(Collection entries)
--- BEGIN ---

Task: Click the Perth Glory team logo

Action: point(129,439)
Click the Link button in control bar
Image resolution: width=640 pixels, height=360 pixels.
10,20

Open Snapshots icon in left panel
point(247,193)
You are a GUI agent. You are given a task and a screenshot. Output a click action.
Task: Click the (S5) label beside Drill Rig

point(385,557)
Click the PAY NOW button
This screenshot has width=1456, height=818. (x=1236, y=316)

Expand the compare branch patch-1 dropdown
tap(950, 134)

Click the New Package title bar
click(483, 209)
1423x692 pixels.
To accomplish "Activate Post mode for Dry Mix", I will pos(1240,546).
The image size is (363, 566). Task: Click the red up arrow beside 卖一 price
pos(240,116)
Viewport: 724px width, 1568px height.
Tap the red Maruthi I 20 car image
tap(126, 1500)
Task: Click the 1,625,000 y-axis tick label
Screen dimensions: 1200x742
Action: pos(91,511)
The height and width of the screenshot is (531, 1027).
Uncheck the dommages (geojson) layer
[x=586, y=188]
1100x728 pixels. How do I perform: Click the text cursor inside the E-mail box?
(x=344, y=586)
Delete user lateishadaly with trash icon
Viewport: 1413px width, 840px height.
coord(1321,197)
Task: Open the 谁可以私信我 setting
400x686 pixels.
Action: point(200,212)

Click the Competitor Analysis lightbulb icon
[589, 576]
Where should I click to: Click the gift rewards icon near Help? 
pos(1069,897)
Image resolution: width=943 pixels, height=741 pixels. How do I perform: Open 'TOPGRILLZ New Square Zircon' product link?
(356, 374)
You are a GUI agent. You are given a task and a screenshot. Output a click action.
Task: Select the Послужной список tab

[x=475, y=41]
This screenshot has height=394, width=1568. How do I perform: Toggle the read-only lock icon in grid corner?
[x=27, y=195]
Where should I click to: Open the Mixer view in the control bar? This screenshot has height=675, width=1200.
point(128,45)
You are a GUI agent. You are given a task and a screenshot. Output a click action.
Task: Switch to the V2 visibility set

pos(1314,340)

--- END ---

#### [To do]
Reproduce the collection entries above verbatim, covering every record from start to finish.

#### [Response for this exercise]
Task: Click the Perth Glory team logo

Action: point(129,439)
Click the Link button in control bar
Image resolution: width=640 pixels, height=360 pixels.
10,20

Open Snapshots icon in left panel
point(247,193)
You are a GUI agent. You are given a task and a screenshot. Output a click action.
Task: Click the (S5) label beside Drill Rig

point(385,557)
Click the PAY NOW button
This screenshot has width=1456, height=818. (x=1236, y=316)

Expand the compare branch patch-1 dropdown
tap(950, 134)

Click the New Package title bar
click(483, 209)
1423x692 pixels.
To accomplish "Activate Post mode for Dry Mix", I will pos(1240,546).
The image size is (363, 566). Task: Click the red up arrow beside 卖一 price
pos(240,116)
Viewport: 724px width, 1568px height.
Tap the red Maruthi I 20 car image
tap(126, 1500)
Task: Click the 1,625,000 y-axis tick label
Screen dimensions: 1200x742
Action: pos(91,511)
The height and width of the screenshot is (531, 1027).
Uncheck the dommages (geojson) layer
[x=586, y=188]
1100x728 pixels. How do I perform: Click the text cursor inside the E-mail box?
(x=344, y=586)
Delete user lateishadaly with trash icon
Viewport: 1413px width, 840px height.
coord(1321,197)
Task: Open the 谁可以私信我 setting
400x686 pixels.
Action: point(200,212)

Click the Competitor Analysis lightbulb icon
[589, 576]
Where should I click to: Click the gift rewards icon near Help? 
pos(1069,897)
Image resolution: width=943 pixels, height=741 pixels. How do I perform: Open 'TOPGRILLZ New Square Zircon' product link?
(356, 374)
You are a GUI agent. You are given a task and a screenshot. Output a click action.
Task: Select the Послужной список tab

[x=475, y=41]
This screenshot has height=394, width=1568. How do I perform: Toggle the read-only lock icon in grid corner?
[x=27, y=195]
Where should I click to: Open the Mixer view in the control bar? This screenshot has height=675, width=1200.
point(128,45)
You are a GUI agent. You are given a task and a screenshot. Output a click action.
Task: Switch to the V2 visibility set

pos(1314,340)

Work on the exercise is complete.